The six men, all member of the service’s Territorial Support Group, were tried in court on charges of race-related criminal assault against young Arabs in West London in June 2007. The incident went to court only went to court when a seventh member of the unit, Pc Amechi Onwugbonu, a black policeman, complained about their behavior testified against the white officer.

However, the six white officers were all acquitted during the trial at Kingston Crown Court in the autumn of 2009.

One of the officers, Sgt. Bill Wilson, has since retired from the force after serving for 30 years, but told BBC that the he and others were sidelined by superiors.

In the tribunal, the white officers charge that the Met singled them out for punishment in the wake of the 1999 Macpherson inquiry which uncovered institutional racism in the London police force. The inquiry was prompted by the murder of black teenager Stephen Lawrence and police behavior during the investigation of that crime.

The Macpherson led to large reforms in the police service.

The Met said it rejects the policemen’s claims and will fight them in court.

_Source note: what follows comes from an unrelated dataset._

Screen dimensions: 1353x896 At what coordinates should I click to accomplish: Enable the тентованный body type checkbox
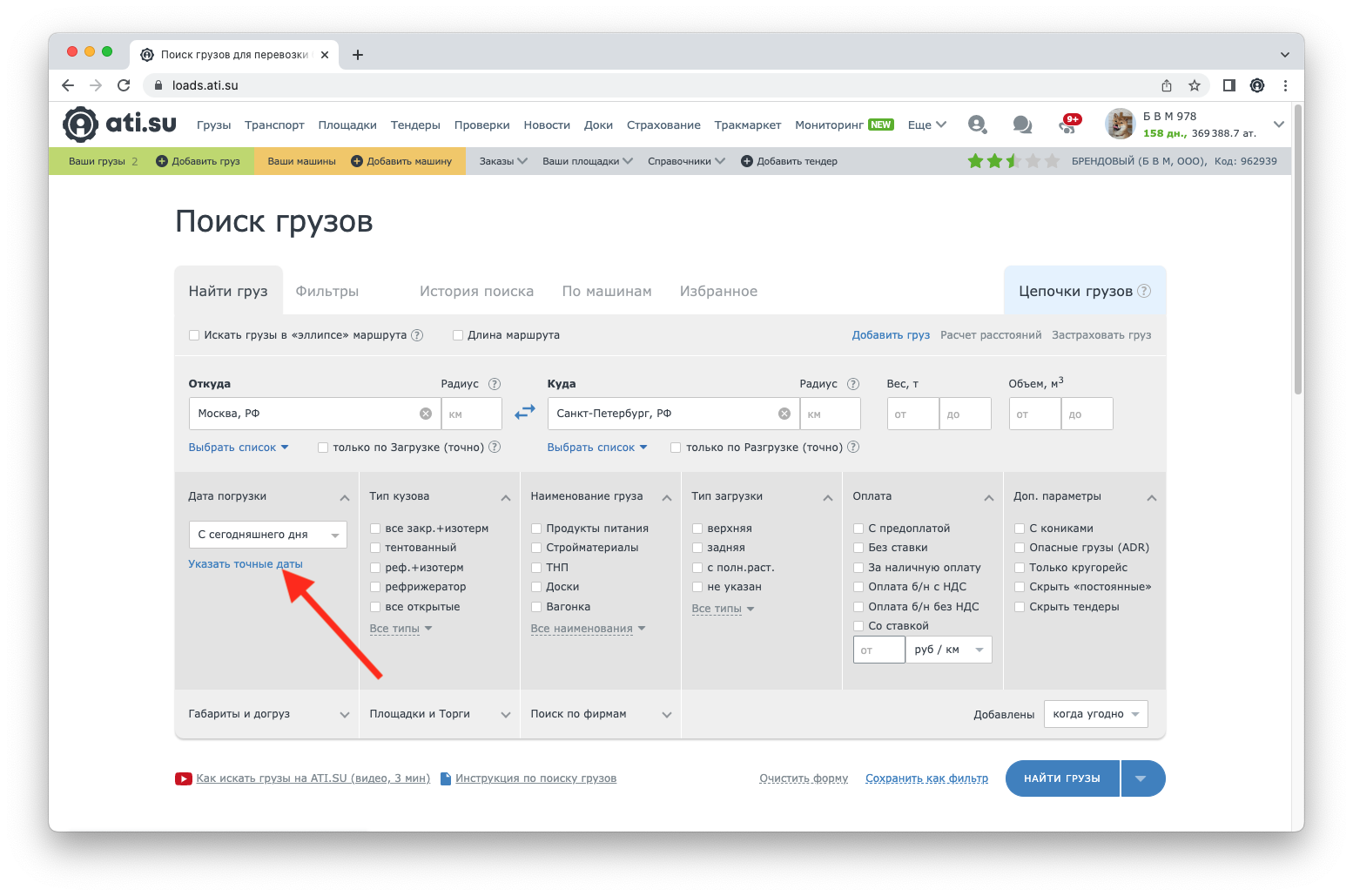pos(375,548)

The Metropolitan Police Service (MPS) is committed to ensuring that any allegations of wrongdoing by officers or staff are investigated fairly and proportionately no matter who makes the allegation or against whom it is made, said a spokesman for the department.

The MPS expects the highest standards of its staff, who are all fully aware that they will be held accountable for their conduct and behavior. The employment tribunal claim is stayed pending the conclusion of the independent IPCC investigation; this is outside the control of the MPS.

The defendants remain adamant.

Wilson told BBC: “I feel very angry, very upset about the way I've been dealt with. I don't know why I did the thirty years. I could not recommend it as a career to anybody. I am convinced that there was a panic. It was a black officer making an allegation against six white officers. If it had been a white officer making that allegation, then the matter would have been dealt with in-house there and then. That would have been the end of it.”

Wilson bitterly added: If there is any allegation by any black or ethnic minority person against white police officers, they have gone in completely the opposite direction to the point where it is actually the white officers getting discriminated against. I think they are terrified of this label of institutional racism and they are terrified of being accused of not taking a black officer's allegations seriously because that could be twisted round to say they are ignoring him because he is an ethnic minority officer. It's political correctness gone mad.

Lynne Burns, the lawyer for the six officers, told BBC: I think this case is a complete embarrassment to [the Met] and really they just want to bury it and for it never to come to court. I have heard what the new commissioner has said about honesty, integrity and transparency - all the things that this case is distinctly lacking. I would really like to meet with him.